Oh well. Don't get me started on this, it drives me up the wall in no time. Just read my feature:

Drugs prohibition is criminals’ gain, neuroscience’s loss

Current Biology, Volume 23, Issue 14, R585-R588, 22 July 2013 doi:10.1016/j.cub.2013.07.012

which is freely accessible (and legal, still!) as

HTML text

PDF file.

Cannabis sativa - picture credit: GW pharmaceuticals.

PS: couple of further links re. the recent deaths linked to PMA:

PPS only after publishing this blog entry I became aware of the organisation Transform Drug Policy Reform, which has published detailed suggestions for a drugs regulation based on actual scientific evidence and on policies that are feasible (borrowing bits and pieces from established frameworks such as the handling of prescription drugs). "After the War on Drugs: Blueprint for Regulation" is freely available as a PDF download, but if you would like to support the organisation, you can also order it as a book from them. You can also download the executive summary only, which is also available in several other languages including Spanish, Russian, and Italian.

Monday, July 08, 2013

people, pets, and predators

My latest feature in Current Biology covers the triangular relationship between humans, their pets, and undomesticated animals that may come in conflict with one or the other. I've specifically looked at two cases that made headlines recently, namely badgers vs. cattle, and cats vs. birds. As always, problems are complex, and emotional involvement that people tend to have with specific animal species can make it even harder to find rational solutions.

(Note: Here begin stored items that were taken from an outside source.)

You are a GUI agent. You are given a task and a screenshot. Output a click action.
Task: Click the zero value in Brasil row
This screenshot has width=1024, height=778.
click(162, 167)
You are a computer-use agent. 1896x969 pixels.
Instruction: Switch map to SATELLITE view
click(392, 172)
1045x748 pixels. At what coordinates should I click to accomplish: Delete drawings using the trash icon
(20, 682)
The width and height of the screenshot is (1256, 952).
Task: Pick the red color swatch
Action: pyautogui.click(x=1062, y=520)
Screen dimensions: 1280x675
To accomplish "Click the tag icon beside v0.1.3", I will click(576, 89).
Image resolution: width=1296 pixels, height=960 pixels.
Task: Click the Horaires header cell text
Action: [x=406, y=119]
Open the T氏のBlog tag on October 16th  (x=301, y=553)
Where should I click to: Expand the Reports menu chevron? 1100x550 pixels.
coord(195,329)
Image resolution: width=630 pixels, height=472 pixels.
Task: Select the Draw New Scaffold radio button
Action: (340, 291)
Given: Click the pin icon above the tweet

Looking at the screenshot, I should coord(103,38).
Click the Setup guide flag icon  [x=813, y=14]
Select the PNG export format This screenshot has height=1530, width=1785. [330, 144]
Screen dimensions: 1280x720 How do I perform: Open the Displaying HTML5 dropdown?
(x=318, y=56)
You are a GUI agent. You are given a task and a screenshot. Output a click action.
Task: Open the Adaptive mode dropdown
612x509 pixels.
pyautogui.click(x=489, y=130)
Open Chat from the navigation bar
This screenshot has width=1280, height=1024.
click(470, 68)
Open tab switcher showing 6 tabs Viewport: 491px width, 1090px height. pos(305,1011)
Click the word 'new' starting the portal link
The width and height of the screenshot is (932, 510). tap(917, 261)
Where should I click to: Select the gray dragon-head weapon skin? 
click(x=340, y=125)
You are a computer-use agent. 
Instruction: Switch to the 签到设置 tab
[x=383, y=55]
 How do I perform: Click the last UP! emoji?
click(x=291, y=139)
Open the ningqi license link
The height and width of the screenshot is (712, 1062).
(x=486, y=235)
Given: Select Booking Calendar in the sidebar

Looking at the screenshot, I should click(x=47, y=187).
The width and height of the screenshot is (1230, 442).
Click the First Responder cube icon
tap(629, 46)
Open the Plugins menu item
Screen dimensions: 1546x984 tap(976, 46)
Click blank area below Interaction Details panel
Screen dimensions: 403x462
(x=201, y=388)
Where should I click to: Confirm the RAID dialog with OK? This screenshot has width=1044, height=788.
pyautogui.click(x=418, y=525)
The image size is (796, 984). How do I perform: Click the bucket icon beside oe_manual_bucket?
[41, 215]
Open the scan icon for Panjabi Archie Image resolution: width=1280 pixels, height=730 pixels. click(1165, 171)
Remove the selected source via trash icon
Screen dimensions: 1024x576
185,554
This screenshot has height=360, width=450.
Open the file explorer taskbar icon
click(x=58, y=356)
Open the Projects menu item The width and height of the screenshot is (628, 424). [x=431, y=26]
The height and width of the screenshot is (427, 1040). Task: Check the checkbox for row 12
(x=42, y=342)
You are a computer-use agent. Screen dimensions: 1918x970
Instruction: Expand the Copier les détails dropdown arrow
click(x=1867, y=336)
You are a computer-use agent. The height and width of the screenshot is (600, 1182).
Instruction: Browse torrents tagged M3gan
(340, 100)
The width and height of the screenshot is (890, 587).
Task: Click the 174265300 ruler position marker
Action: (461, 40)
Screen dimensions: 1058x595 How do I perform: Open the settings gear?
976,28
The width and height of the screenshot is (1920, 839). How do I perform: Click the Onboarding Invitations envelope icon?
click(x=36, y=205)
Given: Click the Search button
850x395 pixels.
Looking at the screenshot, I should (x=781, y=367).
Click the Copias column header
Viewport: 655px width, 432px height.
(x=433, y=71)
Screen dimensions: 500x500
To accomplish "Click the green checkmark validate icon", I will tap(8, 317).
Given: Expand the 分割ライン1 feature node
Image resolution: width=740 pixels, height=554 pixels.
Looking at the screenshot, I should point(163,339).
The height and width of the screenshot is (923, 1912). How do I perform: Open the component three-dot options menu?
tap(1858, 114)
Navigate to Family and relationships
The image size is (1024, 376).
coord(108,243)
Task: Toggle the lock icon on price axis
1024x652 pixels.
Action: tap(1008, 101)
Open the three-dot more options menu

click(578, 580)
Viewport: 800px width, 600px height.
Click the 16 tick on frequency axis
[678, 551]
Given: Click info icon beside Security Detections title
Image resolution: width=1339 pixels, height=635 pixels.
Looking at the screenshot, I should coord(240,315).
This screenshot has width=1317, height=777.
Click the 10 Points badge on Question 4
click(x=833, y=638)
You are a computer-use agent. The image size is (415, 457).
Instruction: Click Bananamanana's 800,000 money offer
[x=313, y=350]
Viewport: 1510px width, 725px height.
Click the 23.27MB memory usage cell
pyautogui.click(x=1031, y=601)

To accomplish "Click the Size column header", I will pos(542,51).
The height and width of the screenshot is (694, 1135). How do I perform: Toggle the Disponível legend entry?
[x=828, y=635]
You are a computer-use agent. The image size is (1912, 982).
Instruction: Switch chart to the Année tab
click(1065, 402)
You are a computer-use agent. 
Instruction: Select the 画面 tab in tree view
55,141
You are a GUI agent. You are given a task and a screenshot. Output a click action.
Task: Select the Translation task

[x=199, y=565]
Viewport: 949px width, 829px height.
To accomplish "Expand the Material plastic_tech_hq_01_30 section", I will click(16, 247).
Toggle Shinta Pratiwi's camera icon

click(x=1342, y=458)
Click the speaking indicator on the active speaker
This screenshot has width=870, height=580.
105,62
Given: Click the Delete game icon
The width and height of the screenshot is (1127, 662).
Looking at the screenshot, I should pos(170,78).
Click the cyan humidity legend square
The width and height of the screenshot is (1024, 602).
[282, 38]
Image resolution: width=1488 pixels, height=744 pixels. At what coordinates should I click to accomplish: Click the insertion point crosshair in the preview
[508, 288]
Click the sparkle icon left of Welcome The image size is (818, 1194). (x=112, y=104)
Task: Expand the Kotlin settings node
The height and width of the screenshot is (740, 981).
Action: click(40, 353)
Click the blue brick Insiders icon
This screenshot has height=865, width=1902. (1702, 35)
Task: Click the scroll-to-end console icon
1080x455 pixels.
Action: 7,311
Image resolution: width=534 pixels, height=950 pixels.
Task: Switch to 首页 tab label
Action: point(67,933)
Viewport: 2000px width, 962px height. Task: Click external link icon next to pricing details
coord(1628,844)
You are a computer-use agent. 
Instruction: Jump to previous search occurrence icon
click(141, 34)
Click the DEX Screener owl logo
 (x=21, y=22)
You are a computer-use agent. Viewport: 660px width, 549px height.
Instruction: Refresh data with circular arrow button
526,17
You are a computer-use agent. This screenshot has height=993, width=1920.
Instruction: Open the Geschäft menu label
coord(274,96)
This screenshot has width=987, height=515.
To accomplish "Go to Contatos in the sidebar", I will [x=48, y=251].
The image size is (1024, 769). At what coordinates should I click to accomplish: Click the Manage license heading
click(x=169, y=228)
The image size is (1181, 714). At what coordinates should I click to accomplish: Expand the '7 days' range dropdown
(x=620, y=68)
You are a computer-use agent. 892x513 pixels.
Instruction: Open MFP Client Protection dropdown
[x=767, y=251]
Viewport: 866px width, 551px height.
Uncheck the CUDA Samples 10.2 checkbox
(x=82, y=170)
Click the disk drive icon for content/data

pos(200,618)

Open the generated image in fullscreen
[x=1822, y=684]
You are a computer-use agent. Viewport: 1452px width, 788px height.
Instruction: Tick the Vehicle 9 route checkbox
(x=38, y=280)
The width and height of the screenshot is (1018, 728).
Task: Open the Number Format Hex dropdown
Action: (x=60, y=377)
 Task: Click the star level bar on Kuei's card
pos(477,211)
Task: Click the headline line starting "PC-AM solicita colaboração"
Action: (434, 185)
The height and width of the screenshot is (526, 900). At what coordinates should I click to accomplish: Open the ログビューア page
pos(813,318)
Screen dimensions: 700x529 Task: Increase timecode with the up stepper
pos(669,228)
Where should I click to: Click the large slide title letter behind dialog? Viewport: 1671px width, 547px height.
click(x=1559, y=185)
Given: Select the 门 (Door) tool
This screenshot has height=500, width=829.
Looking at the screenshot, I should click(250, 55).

The feature is out in today's issue:

Where wildlife and tame life collide

Current Biology, Volume 23, Issue 13, R545-R548, 8 July 2013 doi:10.1016/j.cub.2013.06.038

Free access to

Full Text (HTML)

PDF file

houseboat cat revisited

pet predator from my flickr pics.

Tuesday, July 02, 2013

foam from the horse's mouth

In a late follow-up to the frog foam story from 2009, I covered the structure of an equine protein coming from the same groups. Latherin is found in the sweat and saliva of horses and has unusual surfactant properties suggesting a new mechanism.

Read all about it in Chemistry World (free access):

A foaming protein from the horse’s mouth

NB: this came out so quickly that I actually missed it when it appeared, hence the slight delay in horn-tooting.

horses & buttercups

Some not so sweaty horses salivating over buttercups in a field near our house.